LINDEN (CBS13) - There is a secret mission to move "Speed Freak Killer" Wesley Shermantine from death row again to find more victim remains.

CBS13 is uncovering new details about that mission and where investigators will likely be digging next.

The area is in Linden, and according to bounty hunter Leonard Padilla, Wesley Shermantine pointed out four sites to investigators, saying they would recover remains.

In a 30-minute phone call with Padilla, Shermantine detailed his first trip to Linden in more than 11 years to the supposed killing fields of the Speed Freak Killers.

"He said it was great, it was fantastic to be out in fresh air, and actually seeing people in all that," said Padilla.

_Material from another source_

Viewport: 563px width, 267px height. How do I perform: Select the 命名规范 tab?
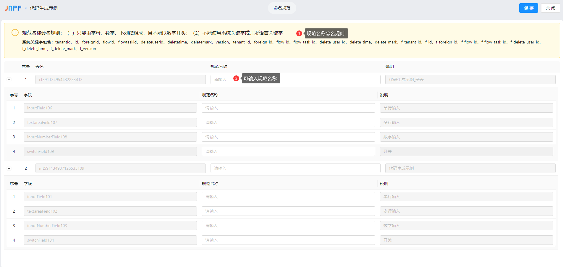[282, 8]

But, the serial killer did find one thing quite strange.

"He had more people guarding him with guns than the ambassador of the United States has when he goes to Afghanistan," said Padilla.

Shermantine told Padilla the investigators woke him up at 3:30 a.m. Sunday, and he was back in his cell at San Quentin by noon. Shermantine had a few sandwiches along the way.

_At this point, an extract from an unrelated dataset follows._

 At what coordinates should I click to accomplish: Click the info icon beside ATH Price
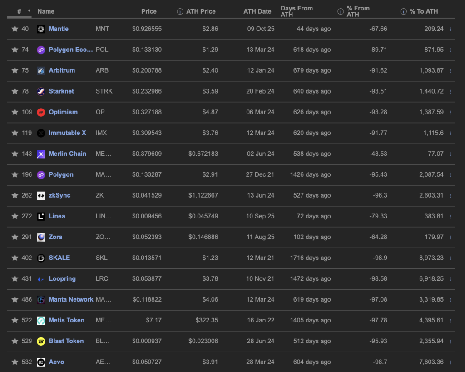(x=180, y=11)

"He says they were here no more than an hour and a half, two hours max," said Padilla.

That's when he pointed out four wells, all within one open space.

Padilla says Shermantine is fairly confident investigators will find bodies in those wells.

But, why isn't he 100 percent sure?

"Where you're at 2 or 3 in the morning and you're on dope, and you're all screwed up in the head, and it's dark, and you're stumbling around, there's a well, oh OK, here's a body," said Padilla.

Transporting Shermantine to aid in the search efforts has been met with some resistance. Only after lawmakers passed a bill was the killer finally able to help.

"I think he feels like now he is doing something more productive than just sitting there drawing maps within his cell," said Padilla.

Now, dozens of families who've waited for years are still waiting and wondering what investigators will do next.

According to a high-level source, investigators are trying to determine the viability of the sites Shermantine pointed out.

At this point, it didn't appear to CBS13 that investigators began digging in those areas.